- [Dataset content]
╭──

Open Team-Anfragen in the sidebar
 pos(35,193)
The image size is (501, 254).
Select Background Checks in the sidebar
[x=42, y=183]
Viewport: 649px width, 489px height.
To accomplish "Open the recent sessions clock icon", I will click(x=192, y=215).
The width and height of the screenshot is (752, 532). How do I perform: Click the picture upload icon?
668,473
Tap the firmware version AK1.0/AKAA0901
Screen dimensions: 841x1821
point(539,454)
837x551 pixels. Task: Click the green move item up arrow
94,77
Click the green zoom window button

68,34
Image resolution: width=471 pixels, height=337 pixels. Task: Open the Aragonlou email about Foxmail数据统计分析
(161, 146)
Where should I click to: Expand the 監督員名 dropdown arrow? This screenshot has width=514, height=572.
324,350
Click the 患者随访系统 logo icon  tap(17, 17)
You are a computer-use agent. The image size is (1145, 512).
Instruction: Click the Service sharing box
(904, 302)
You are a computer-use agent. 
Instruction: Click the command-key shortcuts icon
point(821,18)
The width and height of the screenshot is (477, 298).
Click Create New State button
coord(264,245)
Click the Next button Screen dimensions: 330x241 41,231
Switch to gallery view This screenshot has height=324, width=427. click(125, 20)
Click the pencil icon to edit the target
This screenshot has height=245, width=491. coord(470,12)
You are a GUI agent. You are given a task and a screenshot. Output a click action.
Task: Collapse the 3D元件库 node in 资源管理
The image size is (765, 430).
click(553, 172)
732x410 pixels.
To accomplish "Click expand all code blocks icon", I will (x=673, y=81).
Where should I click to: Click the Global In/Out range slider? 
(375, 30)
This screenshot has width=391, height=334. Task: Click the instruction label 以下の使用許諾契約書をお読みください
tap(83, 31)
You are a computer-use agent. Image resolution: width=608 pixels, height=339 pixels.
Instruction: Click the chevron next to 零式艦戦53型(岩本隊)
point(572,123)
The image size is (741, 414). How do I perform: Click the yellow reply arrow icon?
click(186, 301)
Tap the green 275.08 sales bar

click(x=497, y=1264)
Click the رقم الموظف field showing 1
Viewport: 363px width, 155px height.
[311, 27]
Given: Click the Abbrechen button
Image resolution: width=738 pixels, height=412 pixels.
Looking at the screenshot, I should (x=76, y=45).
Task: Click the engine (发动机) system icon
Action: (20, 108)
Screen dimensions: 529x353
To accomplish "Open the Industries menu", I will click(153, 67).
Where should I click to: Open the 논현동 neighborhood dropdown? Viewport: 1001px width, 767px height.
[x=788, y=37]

╰──

- [Exercise prompt]
All lines in the listing above should be written out again exactly.

- [Output below]
Open Team-Anfragen in the sidebar
 pos(35,193)
The image size is (501, 254).
Select Background Checks in the sidebar
[x=42, y=183]
Viewport: 649px width, 489px height.
To accomplish "Open the recent sessions clock icon", I will click(x=192, y=215).
The width and height of the screenshot is (752, 532). How do I perform: Click the picture upload icon?
668,473
Tap the firmware version AK1.0/AKAA0901
Screen dimensions: 841x1821
point(539,454)
837x551 pixels. Task: Click the green move item up arrow
94,77
Click the green zoom window button

68,34
Image resolution: width=471 pixels, height=337 pixels. Task: Open the Aragonlou email about Foxmail数据统计分析
(161, 146)
Where should I click to: Expand the 監督員名 dropdown arrow? This screenshot has width=514, height=572.
324,350
Click the 患者随访系统 logo icon  tap(17, 17)
You are a computer-use agent. The image size is (1145, 512).
Instruction: Click the Service sharing box
(904, 302)
You are a computer-use agent. 
Instruction: Click the command-key shortcuts icon
point(821,18)
The width and height of the screenshot is (477, 298).
Click Create New State button
coord(264,245)
Click the Next button Screen dimensions: 330x241 41,231
Switch to gallery view This screenshot has height=324, width=427. click(125, 20)
Click the pencil icon to edit the target
This screenshot has height=245, width=491. coord(470,12)
You are a GUI agent. You are given a task and a screenshot. Output a click action.
Task: Collapse the 3D元件库 node in 资源管理
The image size is (765, 430).
click(553, 172)
732x410 pixels.
To accomplish "Click expand all code blocks icon", I will (x=673, y=81).
Where should I click to: Click the Global In/Out range slider? 
(375, 30)
This screenshot has width=391, height=334. Task: Click the instruction label 以下の使用許諾契約書をお読みください
tap(83, 31)
You are a computer-use agent. Image resolution: width=608 pixels, height=339 pixels.
Instruction: Click the chevron next to 零式艦戦53型(岩本隊)
point(572,123)
The image size is (741, 414). How do I perform: Click the yellow reply arrow icon?
click(186, 301)
Tap the green 275.08 sales bar

click(x=497, y=1264)
Click the رقم الموظف field showing 1
Viewport: 363px width, 155px height.
[311, 27]
Given: Click the Abbrechen button
Image resolution: width=738 pixels, height=412 pixels.
Looking at the screenshot, I should (x=76, y=45).
Task: Click the engine (发动机) system icon
Action: (20, 108)
Screen dimensions: 529x353
To accomplish "Open the Industries menu", I will click(153, 67).
Where should I click to: Open the 논현동 neighborhood dropdown? Viewport: 1001px width, 767px height.
[x=788, y=37]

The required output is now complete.